4.1. Sample Description

Submarine volcanic rocks were dredged by the East Sea Exploration (Onnuri R/V) for the Korea Institute of Ocean Science and Technology (KIOST) in 2018 (Figure 1b,c). Samples were collected near the Dokdo and Ulleung islands at depths of approximately 1000 m (Figure 1b,c). Rock samples were relatively fresh with a massive texture. At the DRD-1801R site sampled from the southwestern slope of Dokdo, trachytic rocks were mainly obtained. In DRD-1802, which was sampled at a shallow water depth of the southwest slope, trachytic rocks with phenocrysts were also acquired and some elongated vesicles were also observed. At the DRD-1803 site on the southern slope, trachytic rocks similar to the southwestern slope were also collected along with basement rocks with an altered surface turned yellowish. In DRD-1804, it is located on the southeast slope, and DRD-1805 was dredged with basaltic rocks in addition to trachytic rocks. In the URD-1801 on the northeastern slope of Ulleung, trachytic rocks were collected, and some massive basaltic rocks were sampled together. The URD-1802, located on the southern slope, collected only trachytic rocks, and mostly 5 mm or less of plagioclase phenocrysts were observed.
We analyzed the Dokdo submarine rocks (DRD-1801R, 1803, 1805) and the Ulleung submarine samples (URD-1801, 1802) that were phyric with 5–10 mm phenocrysts of pyroxene, olivine, and plagioclase. A trachyte (DD-03) and 5 basaltic agglomerate samples (UL-01, UL-02, UL-03, UL-04, and UL-07) were collected in Seodo (west islet of Dokdo island) (Figure 1d and Figure 2a) and Ulleung island (Figure 1e and Figure 2b,c), respectively. These subaqueous samples have abundant phenocrysts of pyroxene and plagioclase up to 2 mm in diameter.

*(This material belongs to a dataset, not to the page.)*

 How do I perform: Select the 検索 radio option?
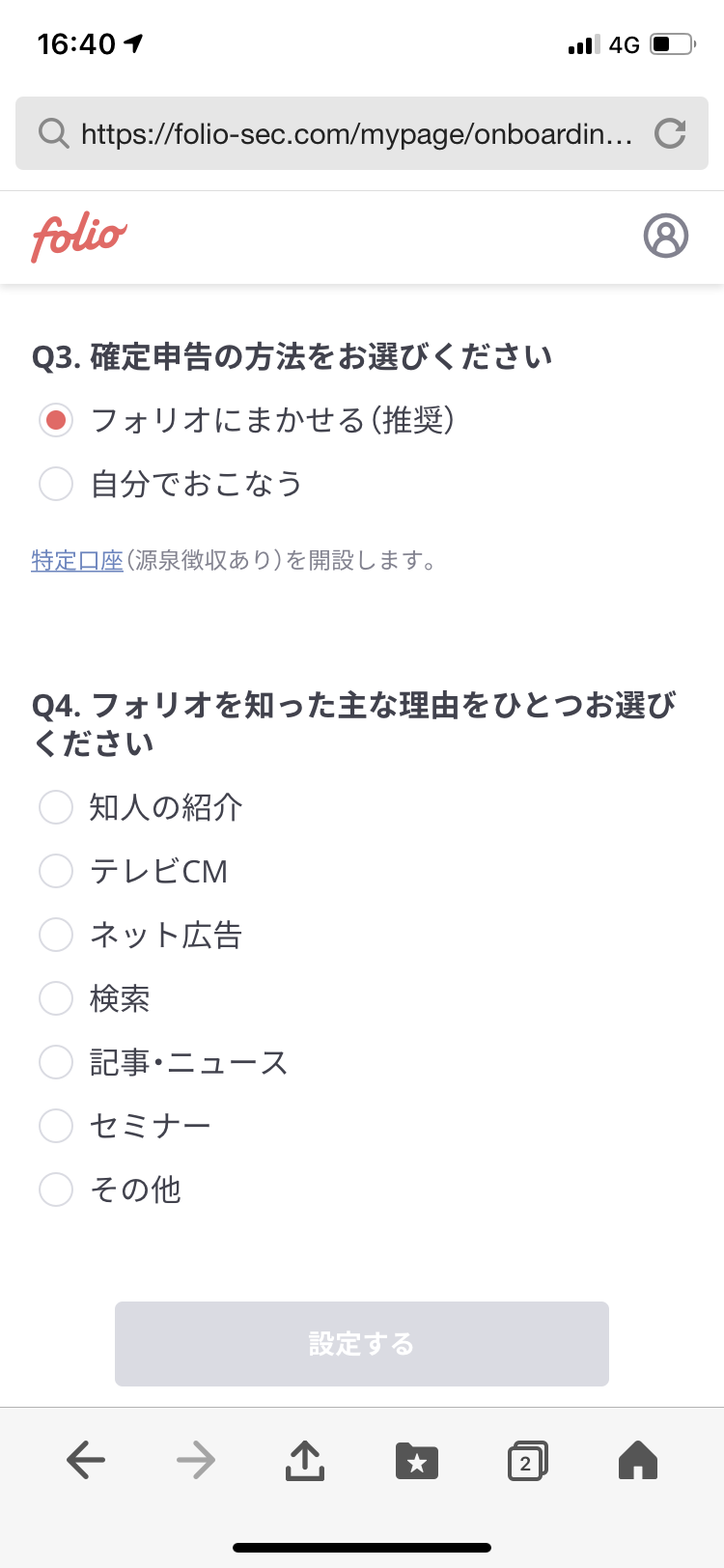click(56, 998)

Abundant melt inclusions were observed in pyroxene (augite) phenocrysts within the DUI rocks (Figure 3), consistent with previous work [1]. Olivine and plagioclase melt inclusions were not included in this study. Most melt inclusions were primary; secondary melt inclusions were excluded. Primary melt inclusions have polygonal to sub-rounded shapes, while secondary melt inclusions present trails, chains, and compact swarm shapes or are distributed in the cracks of host minerals [47,48]. Melt inclusions were round, rectangular, and irregular-shaped, with variable sizes from 10 to 100 µm in diameter. In our study, melt inclusions were divided into two subgroups on the basis of the presence or absence of daughter minerals with or without irregularly shaped voids (Figure 3).

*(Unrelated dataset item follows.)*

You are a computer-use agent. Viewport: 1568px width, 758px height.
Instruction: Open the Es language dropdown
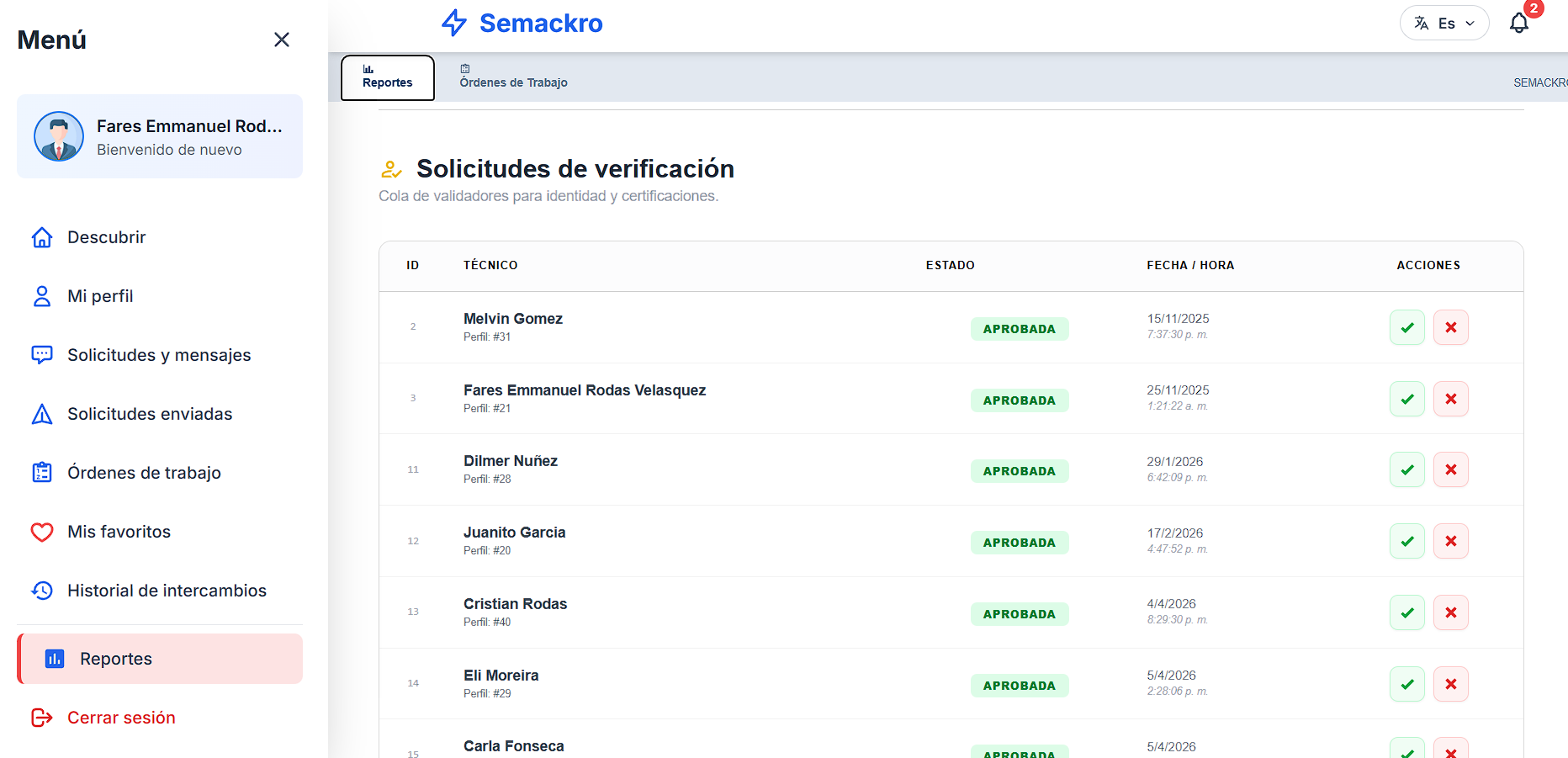(1444, 23)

4.2. Major-Element Geochemistry of DUI Submarine Rocks

Submarine rocks collected from the DUI region were classified as trachyte, trachyandesite, and trachybasalt according to total alkalis-versus-silica (TAS) chemical-classification diagram (Figure 4 and Table 1). Although terrestrial samples (DD-03, UL-01, UL-02, UL-03, UL-04, and UL-07) were not analyzed for major-element geochemistry, on the basis of previous studies and the geological map, it was known that DD-03 was a trachyte, and samples on Ulleung were basaltic rocks (Figure 1d,e).

4.3. Daughter-Mineral Phases

Daughter minerals in clinopyroxene phenocrysts exhibited amphibole and Ti-magnetite associations with or without irregularly shaped vesicles. The phase compositions of daughter minerals within the melt inclusions were identified by Raman spectroscopic analysis, and the most representative data are shown in Table 2. Comparable data of the representative Raman spectra by RRUFF (http://rruff.info/) and the Raman spectrum of this study are shown. The RRUFF database provides the standard Raman spectra of minerals. Inconsistencies in Raman spectra between natural and reference materials were attributed to impurities and defects in the samples, oxidation, and different sample origins [50]. The host clinopyroxene is characterized by the spectrum at 329–337, 395–397, 532–555, 663–669, 825–829, and 1005–1014 cm−1. The Raman spectrum of magnetite comprised 320–324, 482, 548–561, and 673–681 cm−1, and the amphibole was composed of 540–554 and 692–698 cm−1 (Figure 5).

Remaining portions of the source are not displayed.